Five questions about designing programming languages





Guiding philosophy





1. Programming languages ​​for people



Programming languages ​​are how people speak with computers. The computer will be happy to speak any language that is not ambiguous. The reason why we have high-level languages ​​is because people cannot handle machine language. The essence of programming languages ​​is to prevent our poor fragile human brain from being overloaded with a mass of details.



Architects know that some design problems are more mundane than others. One of the clearest and most abstract design issues is bridge design. In this case, your job is to cover the required distance with as little material as possible. At the other end of the spectrum is the design of chairs. Chair designers should spend their time thinking about human asses.

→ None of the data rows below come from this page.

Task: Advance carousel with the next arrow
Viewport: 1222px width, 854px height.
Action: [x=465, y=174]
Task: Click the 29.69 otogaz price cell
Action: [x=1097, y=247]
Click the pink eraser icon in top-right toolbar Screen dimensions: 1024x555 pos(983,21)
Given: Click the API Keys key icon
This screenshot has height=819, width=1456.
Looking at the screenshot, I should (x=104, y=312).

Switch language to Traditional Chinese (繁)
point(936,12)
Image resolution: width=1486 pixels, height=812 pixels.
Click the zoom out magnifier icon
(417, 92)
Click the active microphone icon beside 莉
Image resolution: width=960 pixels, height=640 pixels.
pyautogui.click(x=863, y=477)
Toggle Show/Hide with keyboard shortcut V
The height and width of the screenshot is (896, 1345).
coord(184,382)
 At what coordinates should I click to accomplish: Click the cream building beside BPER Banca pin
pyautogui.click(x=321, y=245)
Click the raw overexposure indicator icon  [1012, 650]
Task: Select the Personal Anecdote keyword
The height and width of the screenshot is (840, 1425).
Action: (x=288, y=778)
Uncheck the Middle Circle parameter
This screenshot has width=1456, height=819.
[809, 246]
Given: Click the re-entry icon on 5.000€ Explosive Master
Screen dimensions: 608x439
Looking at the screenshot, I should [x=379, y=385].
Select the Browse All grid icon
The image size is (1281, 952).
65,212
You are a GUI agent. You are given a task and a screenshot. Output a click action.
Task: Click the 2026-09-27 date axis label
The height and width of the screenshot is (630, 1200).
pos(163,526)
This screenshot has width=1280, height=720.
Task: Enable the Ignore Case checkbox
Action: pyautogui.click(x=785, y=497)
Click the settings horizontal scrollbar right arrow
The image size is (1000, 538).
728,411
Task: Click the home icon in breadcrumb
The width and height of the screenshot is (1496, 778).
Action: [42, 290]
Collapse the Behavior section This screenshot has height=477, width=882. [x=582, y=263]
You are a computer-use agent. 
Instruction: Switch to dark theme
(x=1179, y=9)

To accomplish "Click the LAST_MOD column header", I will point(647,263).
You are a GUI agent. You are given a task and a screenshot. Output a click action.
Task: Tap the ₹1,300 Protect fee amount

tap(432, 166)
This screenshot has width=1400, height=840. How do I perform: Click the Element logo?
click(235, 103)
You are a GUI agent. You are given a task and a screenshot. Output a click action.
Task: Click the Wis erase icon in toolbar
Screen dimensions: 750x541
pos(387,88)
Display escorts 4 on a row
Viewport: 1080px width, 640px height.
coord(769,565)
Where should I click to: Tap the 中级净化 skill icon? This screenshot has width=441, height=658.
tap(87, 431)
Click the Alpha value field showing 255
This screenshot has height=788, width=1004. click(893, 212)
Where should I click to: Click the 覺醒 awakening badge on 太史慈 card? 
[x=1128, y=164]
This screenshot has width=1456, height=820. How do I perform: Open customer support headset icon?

Software development has a similar difference. Designing algorithms for routing data over a network is a good, abstract problem, like designing bridges. Whereas designing programming languages ​​is like designing chairs: you need to deal with human weaknesses.



Most of us have a hard time realizing this. Designing elegant mathematical systems sounds much more attractive to most of us than indulging in human weaknesses. The role of mathematical elegance is that some degree of elegance makes programs easier to understand. But everything is not limited to elegance.



And when I say that languages ​​should be designed to take into account human weaknesses, I do not mean that languages ​​should be designed for bad programmers. In fact, you should design software for the best programmers, but even the best programmers have their limits. I don’t think that at least someone will like to program in a language where all variables would be denoted by the letter “x” with integer indices.



2. Design for yourself and for your friends



If you look at the history of programming languages, most of the best languages ​​have been designed for use by their own authors, and most of the worst have been designed for other people.



When languages ​​are designed for other people, it is always a specific group of people: people are not as smart as the creators of the language. So you get a language that speaks condescendingly to you. Cobol is the clearest example, but most languages ​​are imbued with this spirit.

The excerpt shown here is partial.